I ricorrenti richiamano la giurisprudenza formatasi – anche – successivamente alle sentenze SS.UU. nn. 26972 – 26975 dell’11.11.2008, che ha riconosciuto alla “sofferenza morale” (non trasmodante in patologia psichica e dunque in una lesione del diritto alla salute), un ambito ontologico separato tanto dal “danno biologico” che incide sulla integrita’ psicofisica del soggetto cagionando una invalidita’ temporanea o permanente (e che ha ricevuto il crisma legislativo nella disposizione del Decreto Legislativo n. 209 del 2005, articolo 138, comma 2, lettera a)) quanto dal danno “relazionale” (o “esistenziale”), evidenziando come le sentenze delle SS.UU. del 2008, richiamate dallo stesso Giudice di appello, non avevano affatto affermato la inesistenza o soppressione della voce di danni consistente nella sofferenza interiore, ma avevano piuttosto unificato la nozione di “danno non patrimoniale” come onnicomprensiva delle conseguenze pregiudizievoli della lesione di interessi della persona, giuridicamente rilevanti ed insuscettibili di una esatta valutazione patrimoniale, aventi copertura costituzionale (diritti fondamentali e diritti inviolabili della persona).
Il motivo e’ fondato.
La Corte d’appello, dopo aver rilevato che il Giudice di prime cure aveva liquidato l’importo complessivo di Euro 38.650,11 a titolo di “danno non patrimoniale” in base alle Tabelle in uso presso gli Uffici giudiziari di Roma, ha poi statuito che correttamente il “danno biologico” era stato commisurato, non alla durata probabile della vita del defunto ma alla sua durata effettiva ( (OMISSIS) aveva anni 53 al momento del sinistro e per un soggetto di tale eta’ la previsione di vita della Tabella era pari ad anni 83), pur dovendosi tenere conto del fatto che la intensita’ del paterna d’animo – non integrante piu’ una distinta categoria di danno, essendo riconducibile anche il “danno morale soggettivo” alla unitaria categoria del danno non patrimoniale – e’ massima nel periodo prossimo all’evento lesivo, decrescendo poi progressivamente, richiamando al riguardo il precedente di questa Corte Cass. Sez. 3, Sentenza n. 2297 del 31/01/2011. Ha quindi rigettato il motivo di appello affermando che “il criterio utilizzato dal giudice di primo grado e’ corretto in considerazione anche del fatto che non sussiste piu’ una categoria a se’ stante di danno morale…..(Cass. sezioni unite n. 26972 del 11.11.2008)”.

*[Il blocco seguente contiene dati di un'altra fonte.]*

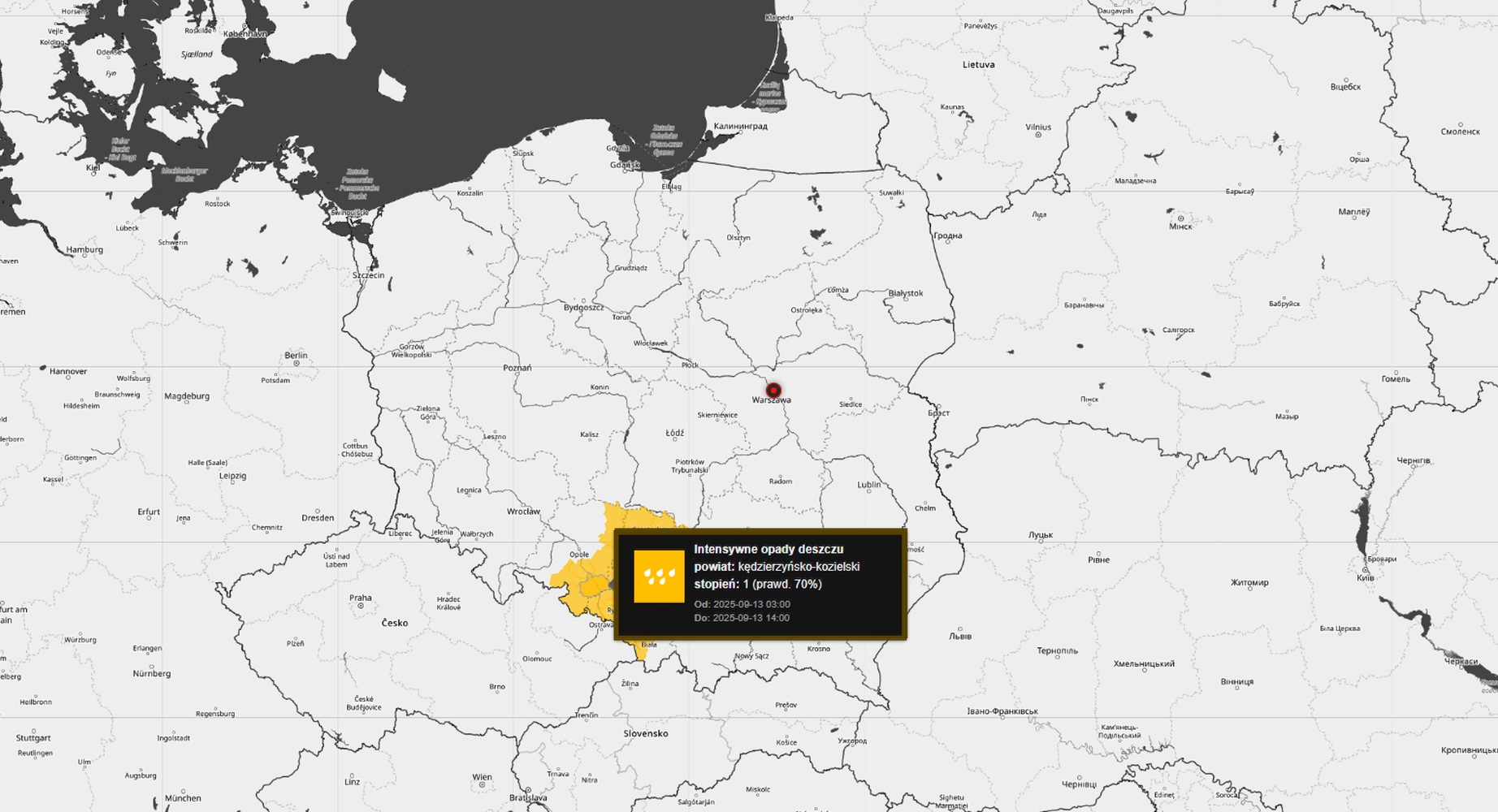Click the Szczecin city label

click(x=368, y=275)
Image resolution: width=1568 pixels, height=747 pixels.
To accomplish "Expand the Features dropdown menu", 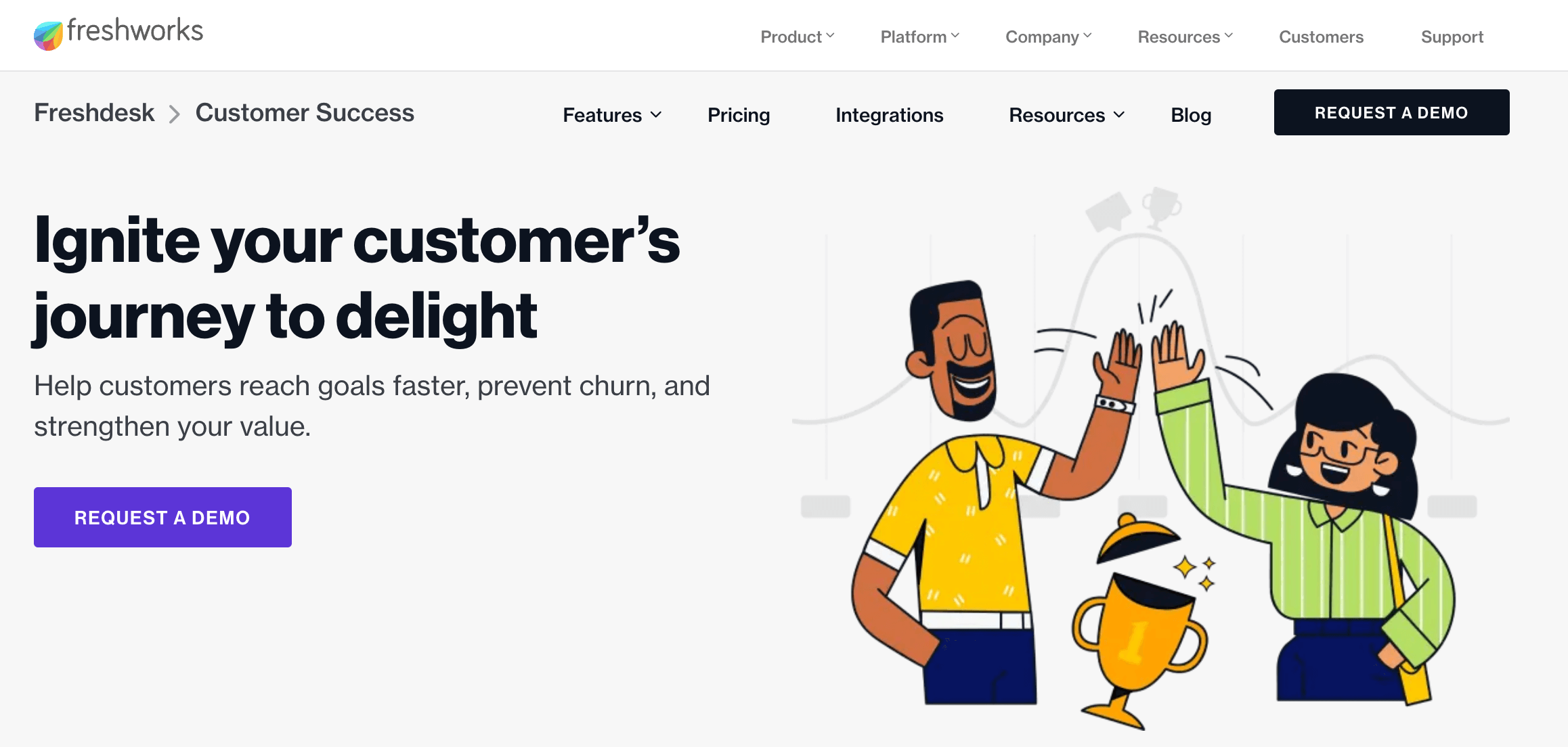I will pyautogui.click(x=611, y=113).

La esclusione della sofferenza psichica transeunte (sofferenza interiore della persona) dalla “aestimatio” del pregiudizio patito dal danneggiato, in quanto voce di danno non piu’ “autonomamente” valutabile, contrasta con i principi di diritto affermati da questa Corte e che il Collegio condivide, secondo cui nel caso di lesioni di non lieve entita’ e, dunque, al di fuori dell’ambito applicativo delle lesioni cd. micro permanenti di cui al Decreto Legislativo 7 settembre 2005, n. 209, articolo 139 il danno morale costituisce una voce di pregiudizio non patrimoniale, ricollegabile alla violazione di un interesse costituzionalmente tutelato, da tenere distinta dal danno biologico e dal danno nei suoi aspetti dinamico relazionali presi in considerazione dal menzionato Decreto Legislativo n. 209 del 2005, articolo 138 con la conseguenza che va risarcito autonomamente, ove provato, senza che cio’ comporti alcuna duplicazione risarcitoria (cfr. Corte Cass. Sez. 3, Sentenza n. 11851 del 09/06/2015), considerato che tale “voce”, integrante la piu’ ampia categoria del danno non patrimoniale, trova rinnovata espressione in recenti interventi normativi (e, segnatamente, nel Decreto del Presidente della Repubblica 3 marzo 2009, n. 37 e nel Decreto del Presidente della Repubblica 30 ottobre 2009, n. 181), che distinguono, concettualmente, ancor prima che giuridicamente, tra la “voce” di danno cd. biologico, da un canto, e la “voce” di danno morale, dall’altro, con la conseguenza che di siffatta distinzione, in quanto recata da fonte abilitata a produrre diritto, il giudice del merito non puo’ prescindere nella liquidazione del danno non patrimoniale (cfr. Corte Cass. Sez. 3, Sentenza n. 18641 del 12/09/2011; id. Sez. 3, Sentenza n. 20292 del 20/11/2012; id. Sez. 3, Sentenza n. 22585 del 03/10/2013; id. Sez. 3, Sentenza n. 7766 del 20/04/2016).